-- Opening Marker --
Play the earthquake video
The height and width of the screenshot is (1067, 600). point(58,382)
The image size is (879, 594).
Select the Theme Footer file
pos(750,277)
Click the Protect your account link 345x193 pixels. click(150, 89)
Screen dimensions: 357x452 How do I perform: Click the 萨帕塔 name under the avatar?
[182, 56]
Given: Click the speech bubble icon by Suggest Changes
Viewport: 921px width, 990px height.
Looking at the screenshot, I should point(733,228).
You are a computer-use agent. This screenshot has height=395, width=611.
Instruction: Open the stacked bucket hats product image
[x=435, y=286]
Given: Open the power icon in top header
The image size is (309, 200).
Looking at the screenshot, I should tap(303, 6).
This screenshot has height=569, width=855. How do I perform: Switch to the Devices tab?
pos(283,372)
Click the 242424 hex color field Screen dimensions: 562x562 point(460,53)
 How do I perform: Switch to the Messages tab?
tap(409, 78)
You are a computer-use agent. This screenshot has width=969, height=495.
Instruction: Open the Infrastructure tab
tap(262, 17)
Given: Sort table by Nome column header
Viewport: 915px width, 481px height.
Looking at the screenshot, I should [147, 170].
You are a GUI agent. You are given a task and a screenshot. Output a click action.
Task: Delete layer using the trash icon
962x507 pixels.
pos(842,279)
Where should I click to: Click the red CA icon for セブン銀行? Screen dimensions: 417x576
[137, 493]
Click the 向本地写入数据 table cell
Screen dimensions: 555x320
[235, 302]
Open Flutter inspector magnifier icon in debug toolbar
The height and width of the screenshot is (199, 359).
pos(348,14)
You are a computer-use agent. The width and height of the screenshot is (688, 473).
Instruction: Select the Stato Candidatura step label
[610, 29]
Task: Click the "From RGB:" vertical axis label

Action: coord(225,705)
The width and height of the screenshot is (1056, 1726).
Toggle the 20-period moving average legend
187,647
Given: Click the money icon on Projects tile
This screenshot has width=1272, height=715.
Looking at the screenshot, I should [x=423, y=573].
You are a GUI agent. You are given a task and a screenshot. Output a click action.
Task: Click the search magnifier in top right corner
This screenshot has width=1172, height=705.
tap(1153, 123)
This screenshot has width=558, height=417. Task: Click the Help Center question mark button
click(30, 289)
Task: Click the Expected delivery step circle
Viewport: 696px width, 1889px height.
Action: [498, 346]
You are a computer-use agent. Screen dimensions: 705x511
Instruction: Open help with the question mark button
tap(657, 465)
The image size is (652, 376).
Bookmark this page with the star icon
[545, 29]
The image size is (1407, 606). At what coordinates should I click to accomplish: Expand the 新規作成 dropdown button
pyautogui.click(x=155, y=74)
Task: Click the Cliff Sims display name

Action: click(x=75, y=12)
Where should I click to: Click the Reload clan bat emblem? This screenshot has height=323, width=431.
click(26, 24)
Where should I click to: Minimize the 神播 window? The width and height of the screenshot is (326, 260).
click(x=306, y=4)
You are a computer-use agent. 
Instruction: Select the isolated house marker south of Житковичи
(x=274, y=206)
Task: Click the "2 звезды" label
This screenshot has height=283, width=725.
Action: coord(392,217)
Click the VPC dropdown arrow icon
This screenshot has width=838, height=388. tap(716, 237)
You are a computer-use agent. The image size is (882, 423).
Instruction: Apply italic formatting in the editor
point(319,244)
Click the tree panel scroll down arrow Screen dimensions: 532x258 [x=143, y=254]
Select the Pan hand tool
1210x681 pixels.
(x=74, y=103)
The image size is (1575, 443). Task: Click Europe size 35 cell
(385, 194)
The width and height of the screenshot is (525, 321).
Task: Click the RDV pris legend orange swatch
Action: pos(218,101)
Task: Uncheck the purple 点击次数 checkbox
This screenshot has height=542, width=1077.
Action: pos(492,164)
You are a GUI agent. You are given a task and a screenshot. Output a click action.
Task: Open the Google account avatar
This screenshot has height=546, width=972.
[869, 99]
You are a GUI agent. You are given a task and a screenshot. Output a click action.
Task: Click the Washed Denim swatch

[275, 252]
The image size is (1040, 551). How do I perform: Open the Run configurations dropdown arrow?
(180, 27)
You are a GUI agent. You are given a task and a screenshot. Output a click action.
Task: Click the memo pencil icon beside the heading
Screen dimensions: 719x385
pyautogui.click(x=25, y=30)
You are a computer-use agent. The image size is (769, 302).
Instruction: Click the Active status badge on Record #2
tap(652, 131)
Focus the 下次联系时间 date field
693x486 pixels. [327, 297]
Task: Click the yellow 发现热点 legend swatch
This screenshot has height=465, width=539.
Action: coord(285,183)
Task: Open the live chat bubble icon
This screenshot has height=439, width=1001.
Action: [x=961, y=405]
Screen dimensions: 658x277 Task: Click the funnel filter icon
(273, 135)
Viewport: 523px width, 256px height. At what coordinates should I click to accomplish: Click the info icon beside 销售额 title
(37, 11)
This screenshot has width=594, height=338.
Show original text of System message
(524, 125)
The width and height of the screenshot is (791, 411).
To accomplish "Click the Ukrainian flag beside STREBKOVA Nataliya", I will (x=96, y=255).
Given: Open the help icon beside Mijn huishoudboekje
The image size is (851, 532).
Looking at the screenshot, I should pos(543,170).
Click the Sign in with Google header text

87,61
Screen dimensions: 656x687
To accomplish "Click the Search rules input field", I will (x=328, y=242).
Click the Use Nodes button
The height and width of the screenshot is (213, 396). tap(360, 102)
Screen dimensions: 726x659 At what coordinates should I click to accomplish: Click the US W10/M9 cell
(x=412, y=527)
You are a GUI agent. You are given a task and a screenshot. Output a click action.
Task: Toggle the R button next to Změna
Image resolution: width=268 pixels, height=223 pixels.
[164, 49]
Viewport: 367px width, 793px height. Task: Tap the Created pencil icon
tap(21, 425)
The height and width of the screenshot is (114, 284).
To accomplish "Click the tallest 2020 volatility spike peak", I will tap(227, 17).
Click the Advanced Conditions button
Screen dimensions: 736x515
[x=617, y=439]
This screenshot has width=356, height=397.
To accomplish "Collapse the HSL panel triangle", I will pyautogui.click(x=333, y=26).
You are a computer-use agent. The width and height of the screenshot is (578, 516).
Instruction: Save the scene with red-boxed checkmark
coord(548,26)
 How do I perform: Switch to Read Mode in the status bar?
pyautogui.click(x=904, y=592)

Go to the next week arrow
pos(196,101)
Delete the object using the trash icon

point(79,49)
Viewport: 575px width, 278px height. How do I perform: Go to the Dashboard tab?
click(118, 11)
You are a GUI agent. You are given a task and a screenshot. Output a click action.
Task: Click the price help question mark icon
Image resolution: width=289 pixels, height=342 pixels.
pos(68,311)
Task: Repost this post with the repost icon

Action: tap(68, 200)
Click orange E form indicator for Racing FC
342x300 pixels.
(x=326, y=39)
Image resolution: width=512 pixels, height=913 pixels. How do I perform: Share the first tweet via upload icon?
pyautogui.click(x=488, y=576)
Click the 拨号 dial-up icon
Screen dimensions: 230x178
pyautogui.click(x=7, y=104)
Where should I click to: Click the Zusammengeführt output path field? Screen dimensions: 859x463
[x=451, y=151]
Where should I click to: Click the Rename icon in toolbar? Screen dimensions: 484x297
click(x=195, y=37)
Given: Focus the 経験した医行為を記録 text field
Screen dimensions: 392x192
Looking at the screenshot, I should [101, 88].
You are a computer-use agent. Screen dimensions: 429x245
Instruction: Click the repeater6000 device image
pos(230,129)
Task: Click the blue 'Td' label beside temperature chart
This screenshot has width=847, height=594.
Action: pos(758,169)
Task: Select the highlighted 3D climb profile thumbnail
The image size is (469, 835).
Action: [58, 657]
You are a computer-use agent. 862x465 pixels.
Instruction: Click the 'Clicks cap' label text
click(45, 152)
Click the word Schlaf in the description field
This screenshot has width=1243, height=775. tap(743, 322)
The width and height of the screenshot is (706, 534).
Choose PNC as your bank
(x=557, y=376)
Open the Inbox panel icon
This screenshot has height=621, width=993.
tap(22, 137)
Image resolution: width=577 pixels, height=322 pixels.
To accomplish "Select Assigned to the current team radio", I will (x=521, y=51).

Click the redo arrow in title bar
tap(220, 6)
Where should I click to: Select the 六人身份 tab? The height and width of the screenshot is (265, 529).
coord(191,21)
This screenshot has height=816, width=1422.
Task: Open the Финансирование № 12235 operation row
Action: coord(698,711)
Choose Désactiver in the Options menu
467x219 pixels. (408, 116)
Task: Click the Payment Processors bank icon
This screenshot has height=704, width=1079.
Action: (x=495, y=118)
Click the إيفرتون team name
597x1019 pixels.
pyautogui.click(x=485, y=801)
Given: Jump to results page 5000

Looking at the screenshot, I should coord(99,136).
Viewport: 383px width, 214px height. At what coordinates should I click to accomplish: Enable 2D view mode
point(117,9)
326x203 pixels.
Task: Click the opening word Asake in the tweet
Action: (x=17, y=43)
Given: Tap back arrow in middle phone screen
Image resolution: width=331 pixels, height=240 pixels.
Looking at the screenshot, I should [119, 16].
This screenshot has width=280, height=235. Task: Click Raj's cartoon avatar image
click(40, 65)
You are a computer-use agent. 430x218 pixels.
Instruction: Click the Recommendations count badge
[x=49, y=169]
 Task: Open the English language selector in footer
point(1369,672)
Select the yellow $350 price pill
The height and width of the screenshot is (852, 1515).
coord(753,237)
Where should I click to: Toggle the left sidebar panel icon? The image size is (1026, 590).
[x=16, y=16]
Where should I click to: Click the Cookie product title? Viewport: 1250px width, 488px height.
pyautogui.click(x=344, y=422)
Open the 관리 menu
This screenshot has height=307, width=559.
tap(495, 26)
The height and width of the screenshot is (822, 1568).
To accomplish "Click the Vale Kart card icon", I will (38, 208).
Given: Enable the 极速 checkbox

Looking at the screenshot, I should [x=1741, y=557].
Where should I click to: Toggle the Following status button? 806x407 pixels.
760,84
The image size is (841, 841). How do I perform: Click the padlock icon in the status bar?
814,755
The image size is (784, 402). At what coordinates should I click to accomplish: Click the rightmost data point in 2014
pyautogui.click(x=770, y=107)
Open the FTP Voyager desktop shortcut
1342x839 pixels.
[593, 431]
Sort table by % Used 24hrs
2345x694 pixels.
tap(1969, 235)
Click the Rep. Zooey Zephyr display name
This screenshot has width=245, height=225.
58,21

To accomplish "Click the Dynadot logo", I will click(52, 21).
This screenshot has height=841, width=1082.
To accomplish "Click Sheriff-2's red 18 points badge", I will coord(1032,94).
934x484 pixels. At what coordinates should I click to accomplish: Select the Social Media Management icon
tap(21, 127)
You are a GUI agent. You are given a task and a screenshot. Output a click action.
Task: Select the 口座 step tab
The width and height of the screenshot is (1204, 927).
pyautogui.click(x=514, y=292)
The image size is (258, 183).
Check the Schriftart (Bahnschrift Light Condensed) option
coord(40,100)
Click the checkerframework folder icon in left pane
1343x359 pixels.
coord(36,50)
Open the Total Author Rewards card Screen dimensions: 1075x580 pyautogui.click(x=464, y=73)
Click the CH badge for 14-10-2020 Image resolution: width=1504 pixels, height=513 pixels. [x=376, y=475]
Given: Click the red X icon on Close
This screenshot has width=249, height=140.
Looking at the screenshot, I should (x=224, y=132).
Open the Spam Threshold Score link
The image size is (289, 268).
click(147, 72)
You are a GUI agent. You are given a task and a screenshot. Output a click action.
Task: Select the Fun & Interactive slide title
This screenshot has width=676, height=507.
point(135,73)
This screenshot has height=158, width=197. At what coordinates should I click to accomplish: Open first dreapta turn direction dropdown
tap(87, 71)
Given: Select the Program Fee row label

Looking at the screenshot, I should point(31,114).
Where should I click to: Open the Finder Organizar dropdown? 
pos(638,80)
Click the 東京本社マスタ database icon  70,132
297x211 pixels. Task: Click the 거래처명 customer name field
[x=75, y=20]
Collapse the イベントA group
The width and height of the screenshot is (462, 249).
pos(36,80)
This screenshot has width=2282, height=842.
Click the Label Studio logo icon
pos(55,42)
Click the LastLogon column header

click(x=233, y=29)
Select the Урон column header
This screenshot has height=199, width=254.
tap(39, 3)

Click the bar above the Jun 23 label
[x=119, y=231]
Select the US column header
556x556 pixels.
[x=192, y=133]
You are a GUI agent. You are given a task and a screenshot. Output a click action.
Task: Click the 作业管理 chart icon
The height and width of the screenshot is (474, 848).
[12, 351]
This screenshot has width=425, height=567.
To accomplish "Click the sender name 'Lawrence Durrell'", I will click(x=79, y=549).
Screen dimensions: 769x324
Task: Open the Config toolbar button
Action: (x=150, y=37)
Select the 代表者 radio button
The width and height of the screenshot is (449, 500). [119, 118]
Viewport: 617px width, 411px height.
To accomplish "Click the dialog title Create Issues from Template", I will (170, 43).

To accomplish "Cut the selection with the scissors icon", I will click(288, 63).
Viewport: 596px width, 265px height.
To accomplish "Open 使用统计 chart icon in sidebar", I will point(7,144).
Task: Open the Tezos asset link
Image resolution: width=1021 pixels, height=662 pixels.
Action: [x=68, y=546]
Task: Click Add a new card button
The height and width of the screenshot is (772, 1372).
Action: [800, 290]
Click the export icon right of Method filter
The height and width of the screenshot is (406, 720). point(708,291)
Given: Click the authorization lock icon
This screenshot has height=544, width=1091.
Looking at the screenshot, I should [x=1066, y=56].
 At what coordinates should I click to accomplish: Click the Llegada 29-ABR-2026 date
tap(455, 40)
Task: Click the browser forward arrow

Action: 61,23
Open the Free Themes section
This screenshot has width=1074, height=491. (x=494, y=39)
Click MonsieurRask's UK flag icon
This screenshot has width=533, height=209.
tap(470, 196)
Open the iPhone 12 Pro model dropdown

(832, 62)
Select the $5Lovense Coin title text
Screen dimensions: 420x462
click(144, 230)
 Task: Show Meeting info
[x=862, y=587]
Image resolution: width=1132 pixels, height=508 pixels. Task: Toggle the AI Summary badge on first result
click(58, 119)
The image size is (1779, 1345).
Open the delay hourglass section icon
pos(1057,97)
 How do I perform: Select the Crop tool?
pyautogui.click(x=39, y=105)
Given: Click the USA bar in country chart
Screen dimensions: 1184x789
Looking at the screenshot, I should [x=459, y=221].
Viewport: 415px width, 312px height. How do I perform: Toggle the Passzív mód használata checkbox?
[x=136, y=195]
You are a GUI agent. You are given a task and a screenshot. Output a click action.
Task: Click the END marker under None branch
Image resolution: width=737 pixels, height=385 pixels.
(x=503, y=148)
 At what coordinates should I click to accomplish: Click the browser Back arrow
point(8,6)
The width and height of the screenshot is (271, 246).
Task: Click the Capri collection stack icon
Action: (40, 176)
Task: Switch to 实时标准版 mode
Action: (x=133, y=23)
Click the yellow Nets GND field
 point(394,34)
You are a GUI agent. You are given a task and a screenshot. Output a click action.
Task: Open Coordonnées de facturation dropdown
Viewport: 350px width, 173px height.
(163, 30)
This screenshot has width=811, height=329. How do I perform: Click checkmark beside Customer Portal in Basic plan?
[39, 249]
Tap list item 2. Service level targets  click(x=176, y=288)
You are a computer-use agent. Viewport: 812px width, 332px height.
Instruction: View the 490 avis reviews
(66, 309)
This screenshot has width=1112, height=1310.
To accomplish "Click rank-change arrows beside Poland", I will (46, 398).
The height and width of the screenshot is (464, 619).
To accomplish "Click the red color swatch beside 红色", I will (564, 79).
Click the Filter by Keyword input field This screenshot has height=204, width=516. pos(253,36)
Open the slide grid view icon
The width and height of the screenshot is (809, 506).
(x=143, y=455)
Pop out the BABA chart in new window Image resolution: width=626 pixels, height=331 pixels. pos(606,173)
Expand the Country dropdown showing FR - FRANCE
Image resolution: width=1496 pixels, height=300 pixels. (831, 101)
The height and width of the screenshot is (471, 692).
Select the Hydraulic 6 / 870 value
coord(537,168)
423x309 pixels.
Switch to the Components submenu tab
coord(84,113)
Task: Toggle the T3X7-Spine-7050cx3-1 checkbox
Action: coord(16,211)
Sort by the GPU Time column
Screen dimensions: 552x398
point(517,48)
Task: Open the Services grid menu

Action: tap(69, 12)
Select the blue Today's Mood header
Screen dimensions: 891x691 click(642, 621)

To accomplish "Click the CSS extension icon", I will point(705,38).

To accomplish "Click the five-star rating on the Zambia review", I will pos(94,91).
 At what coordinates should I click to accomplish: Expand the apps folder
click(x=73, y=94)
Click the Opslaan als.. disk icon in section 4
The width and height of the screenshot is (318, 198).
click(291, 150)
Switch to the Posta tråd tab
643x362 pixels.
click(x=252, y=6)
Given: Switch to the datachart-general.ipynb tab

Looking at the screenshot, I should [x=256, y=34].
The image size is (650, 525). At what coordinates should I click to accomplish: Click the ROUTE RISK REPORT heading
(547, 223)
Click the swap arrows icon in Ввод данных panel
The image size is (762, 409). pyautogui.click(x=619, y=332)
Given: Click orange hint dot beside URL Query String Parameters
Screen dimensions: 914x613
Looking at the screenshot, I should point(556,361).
-- Closing Marker --
Task brief: Only the lines from the one bearing "the apps folder" to the end of the material belong in the answer; set them down verbatim.

Your response:
 At what coordinates should I click to accomplish: Expand the apps folder
click(x=73, y=94)
Click the Opslaan als.. disk icon in section 4
The width and height of the screenshot is (318, 198).
click(291, 150)
Switch to the Posta tråd tab
643x362 pixels.
click(x=252, y=6)
Given: Switch to the datachart-general.ipynb tab

Looking at the screenshot, I should [x=256, y=34].
The image size is (650, 525). At what coordinates should I click to accomplish: Click the ROUTE RISK REPORT heading
(547, 223)
Click the swap arrows icon in Ввод данных panel
The image size is (762, 409). pyautogui.click(x=619, y=332)
Given: Click orange hint dot beside URL Query String Parameters
Screen dimensions: 914x613
Looking at the screenshot, I should point(556,361).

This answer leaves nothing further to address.